The Bundeswehr’s Research Institute for Nuclear, Biological and Chemical Warfare Defence is located in Munster. In 1916, the German Empire opened Gasplatz Breloh (“Breloh Gas Facility”), an area dedicated to research in and production of chemical weapons. In 1935, the Third Reich reopened the site as an experimental research and production area for chemical ammunitions under the name Heeresnebelfüllstelle Raubkammer (“Army fog-filling plant, Raubkammer”), “fog” being used as a cover for chemical agents. During World War II, large quantities of sulphur mustard gas and the nerve agent were produced here. At the end of the war, Germany had a continuous production line for GB ready to go online; this plant was dismantled by the British Occupation Forces and later shipped to Porton Down, Great Britain.
The close relationship between the civil and the military circles is symbolized by the bronze statue of Lili Marleen. She and her soldier have been greeting all visitors for more than twenty years from their point of welcome beside the town gate leading to the centre of Munster. Thousands of visitors each year are attracted to the German Tank Museum. In Munster there is a wide range of hotels, holiday apartments and a 4-star camping site. There are several restaurants and guesthouses offering ranges of food. There is plenty of free parking available.
Hannover airport is 107 km from Munster.
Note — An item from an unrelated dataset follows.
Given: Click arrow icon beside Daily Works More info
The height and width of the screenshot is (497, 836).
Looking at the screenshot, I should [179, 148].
The international airport has regular flights from all over the world with services to most European capitals and major cities. The airport is situated 11 kilometres to the north of Hanover centre and has easy access to the autobahn. It is the ninth largest airport in Germany and is one of very few German airports which are open 24 hours a day, although there are very few flights between 11pm and 4am. Munster Oertze is approximately 107 kilometres from Hanover airport with an estimated driving time of 75 minutes. Hanover airport is also accessible by a combination of trains, buses and taxis.
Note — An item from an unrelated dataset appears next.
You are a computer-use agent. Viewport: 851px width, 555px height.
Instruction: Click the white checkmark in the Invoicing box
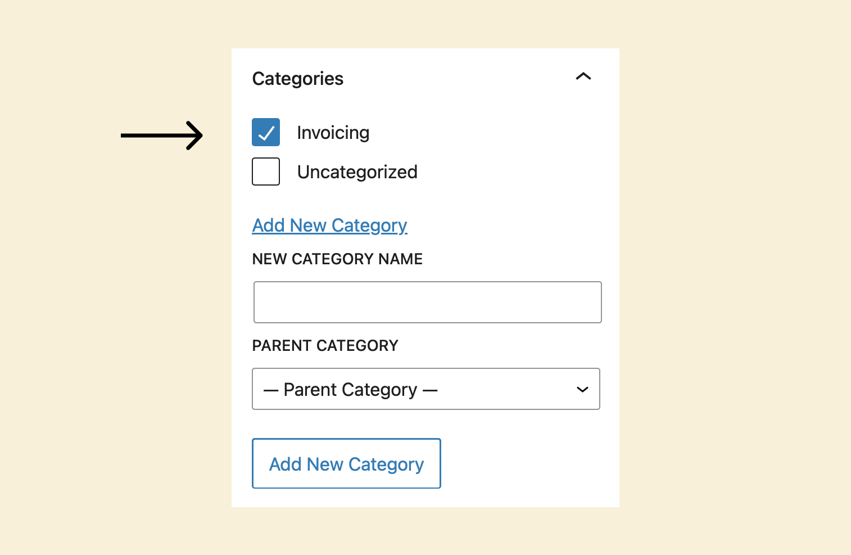coord(266,133)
There is also an international airport at Bremen which has many of the budget airlines operating regular flights to most European countries. The airport is located close to the city centre and there is a tram which departs every 5 to 10 minutes (on Sunday evenings up to 30 min) to Bremen city centre and the journey takes 11 minutes and costs €2.30. This airport is close to the autobahn links but is 124 kilometres and a 85-minute journey to Munster
Hamburg is the nearest international airport to Munster. It is located approximately 8 kilometres north of the city centre and is the fifth busiest airport in Germany. In 2009 extensive refurbishment improved road access and connections to the Hamburg S-Bahn system which will connect with the main Bahnhof in Hamburg city centre. The airport is 89 kilometres away from Celle and will take approximately 1 hour and 5 minutes by car.
Today regional trains work the line from Bremen via Soltau to Uelzen. Long distance trains (IC) trains only run on Fridays and Sundays from Berlin and are geared predominantly to commuting Bundeswehr soldiers. An Intercity link from Magdeburg used to run nightly from Sunday to Monday until the timetable change on 9 Dec 2007. By train use the rail line No 116 Bremen – Uelzen indicated in the railway guide and alighting from the train at the Munster (Oertze) Station.
Munster lies on the B71 federal road between Soltau and Uelzen, not far from the A 7 motorway. You can reach Munster by car via the A7 Hanover – Hamburg motorway taking the exit “Soltau Ost” and following the through road B71 to Munster. Munster is well sign posted from all directions leading to the town centre and car parks.
Access from Hanover centre would be via the A7 (North) taking the exit “Soltau Ost” and following the through road B71 to Munster. The journey is 107km and will take apporx 75 mins.
Driving from Bremen ( from a westerly direction) will be on the autobahn A27 which connects to the A7 to the south-east of Walsrode. The A7 runs north taking the exit “Soltau Ost” and following the through road B71 to Munster. Driving Distance is 124 km and will take approx 85 mins.
Travelling from the north (Hamburg) is also via the route A7 taking the exit “Soltau Ost” and following the through road B71 to Munster. The jouorney distance is 85 km and will take 65 mins.